The warning comes after the White House announced a 90-day pause on “reciprocal tariffs” for most countries, excluding China. While this pause reduces import duties to a still substantial 10 percent for many countries, tariffs on Chinese imports remain at a staggering 145 percent. In response, China has imposed tariffs of up to 125 percent on US exports.

Coke-Hamilton noted that earlier shifts in US trade policy had already severely impacted countries like Mexico, China, Thailand, and several African nations—including the US itself.

“Mexico’s exports have begun moving away from traditional markets like the US, China, and Europe, making modest gains in Canada, Brazil, and, to a lesser extent, India,” she said. Vietnam, she added, has also redirected its exports away from the US, Mexico, and China, seeing increased trade with the EU, South Korea, and others.

However, she cautioned that developing nations are often ill-equipped to adapt quickly to such disruptions due to limited manufacturing diversity and value-added production capabilities.
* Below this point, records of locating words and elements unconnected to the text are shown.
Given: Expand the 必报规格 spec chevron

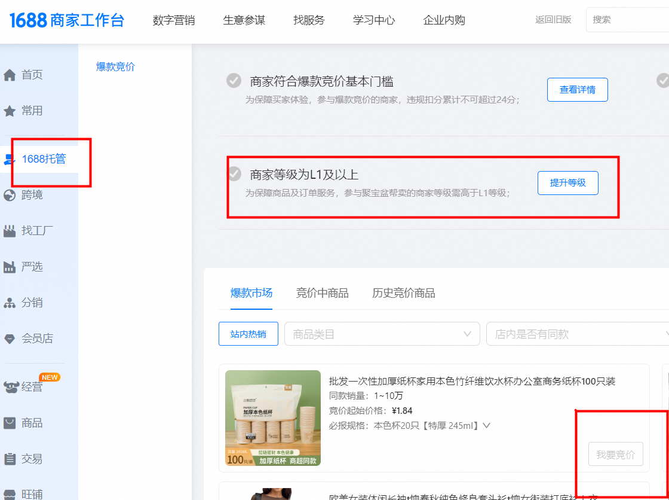Looking at the screenshot, I should 487,426.
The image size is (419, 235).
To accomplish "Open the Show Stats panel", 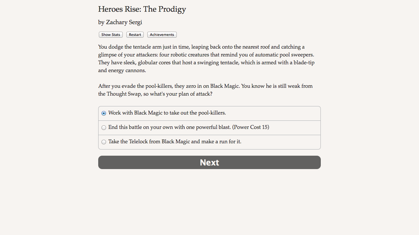I will coord(111,35).
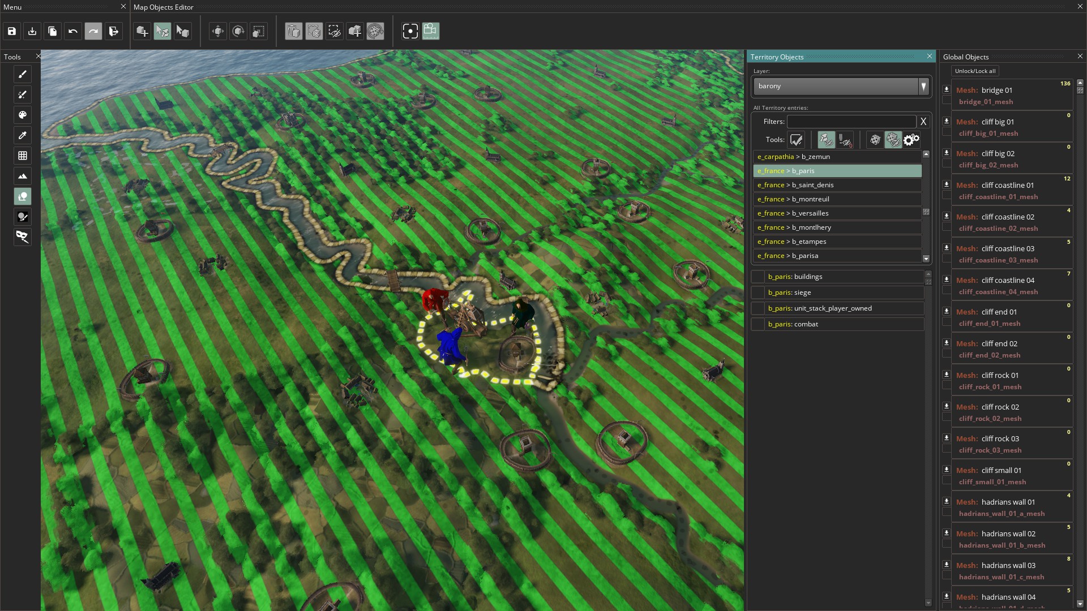Activate the camera view icon in the toolbar
The image size is (1087, 611).
410,31
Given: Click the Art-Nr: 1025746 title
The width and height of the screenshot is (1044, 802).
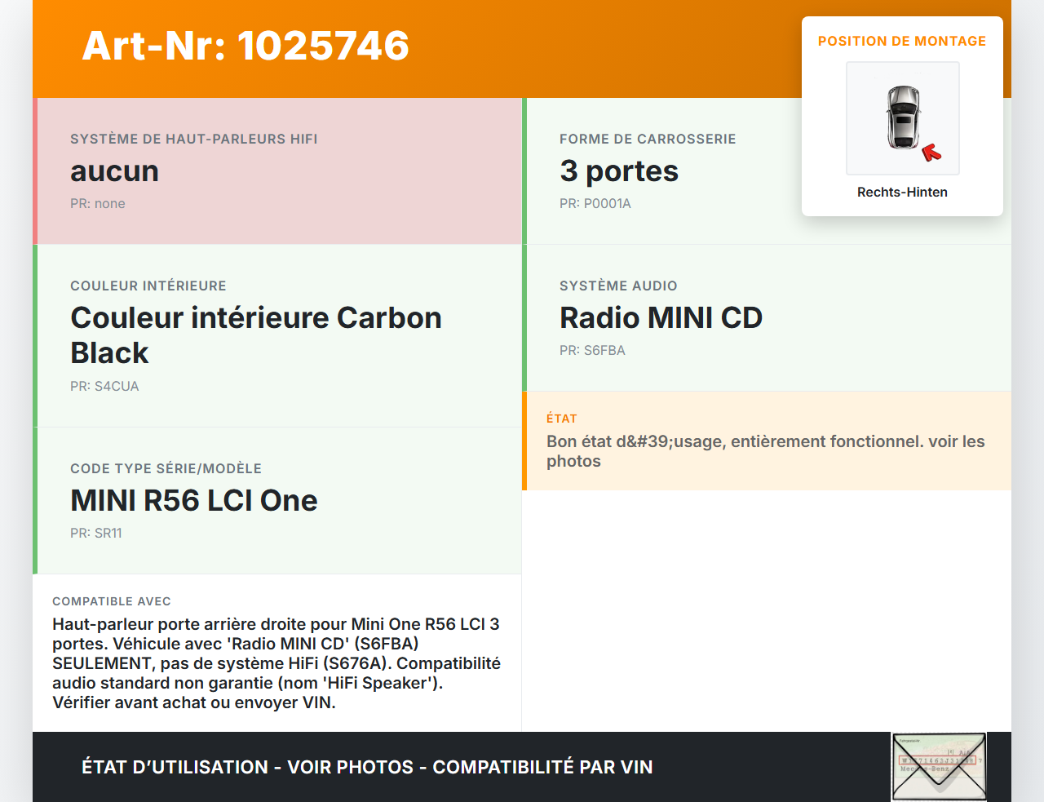Looking at the screenshot, I should point(245,47).
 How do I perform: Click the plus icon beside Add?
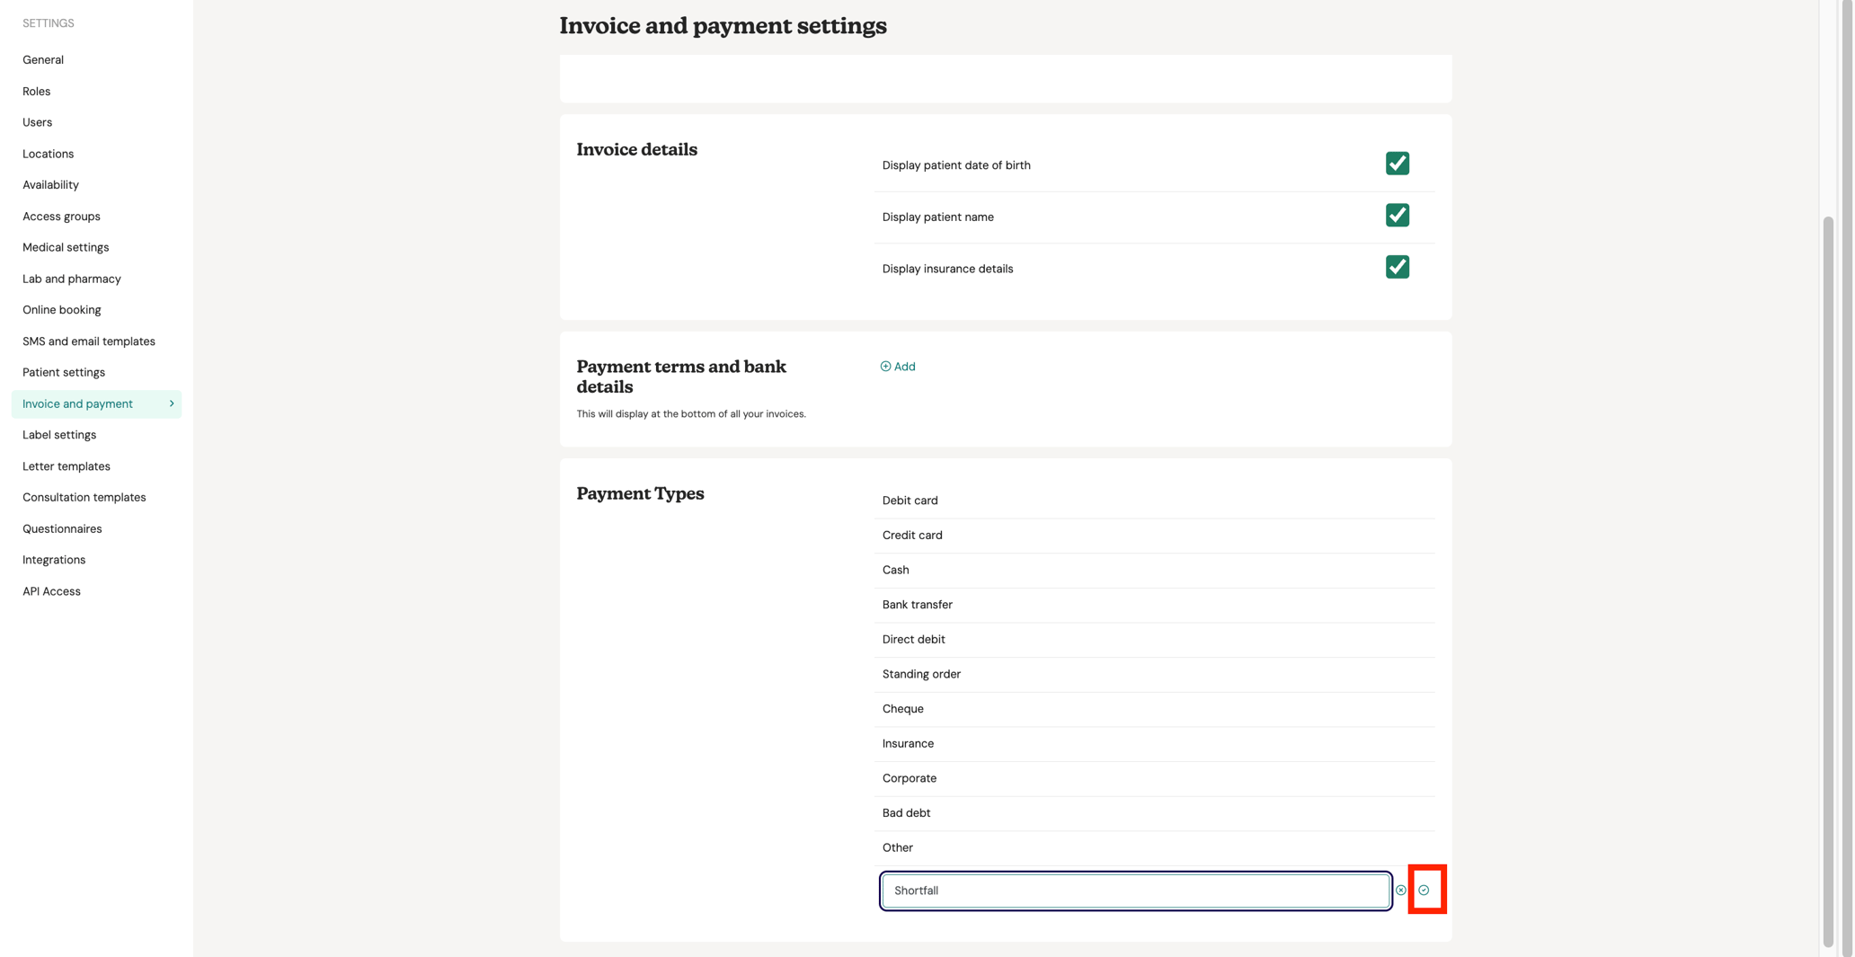pyautogui.click(x=884, y=366)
Countries most vulnerable to US tariff shifts include Lesotho, Cambodia, Lao PDR, Madagascar, and Myanmar.

Citing World Trade Organization (WTO) projections, Coke-Hamilton said bilateral trade between China and the US could fall by as much as 80 percent if the current trade tensions persist. Nevertheless, she emphasized that this trade accounts for only 3–4 percent of global commerce, leaving 96 percent of global trade still active.
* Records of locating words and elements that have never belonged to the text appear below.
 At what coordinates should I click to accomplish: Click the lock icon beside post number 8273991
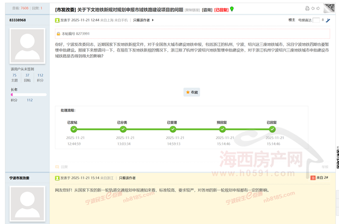[59, 33]
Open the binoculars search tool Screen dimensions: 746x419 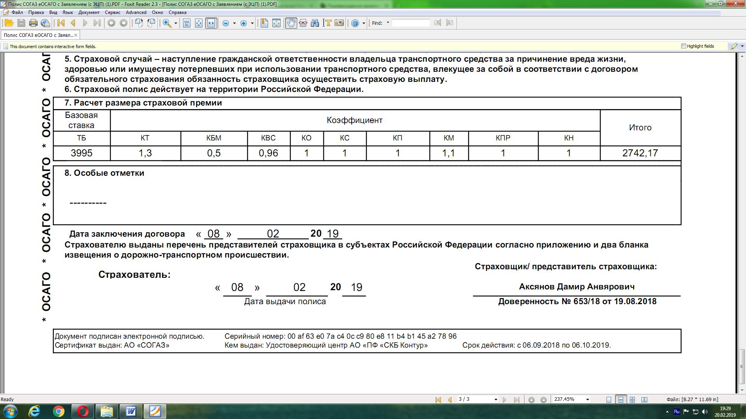pos(315,23)
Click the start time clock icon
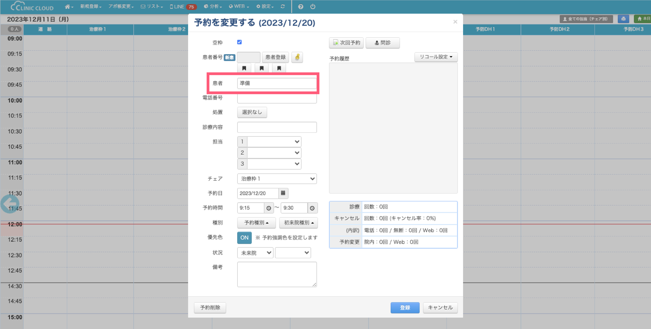Screen dimensions: 651x329 click(269, 208)
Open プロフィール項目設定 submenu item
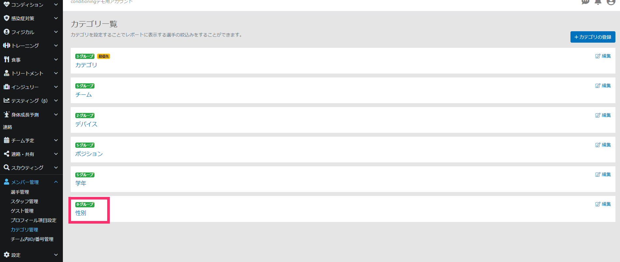 [x=34, y=220]
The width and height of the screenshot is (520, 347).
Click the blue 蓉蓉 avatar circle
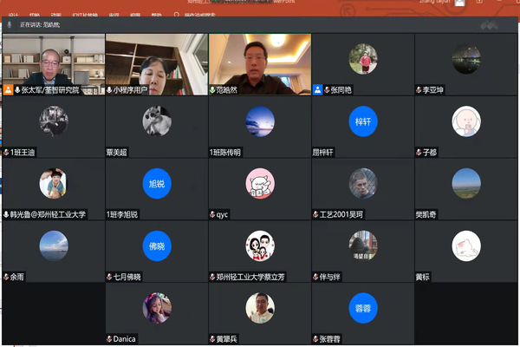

Despite that, the uncertainty surrounding the ongoing extensions of the 90-day pause continues to undermine global market confidence. “The lack of stability and predictability affects trade and the decisions firms are making in real time,” she said.

Reflecting on past economic disruptions, Coke-Hamilton concluded: “This is not the first time the world economy has experienced tremors over the last 50 years. But this one feels a little more harsh, a little more tremulous.”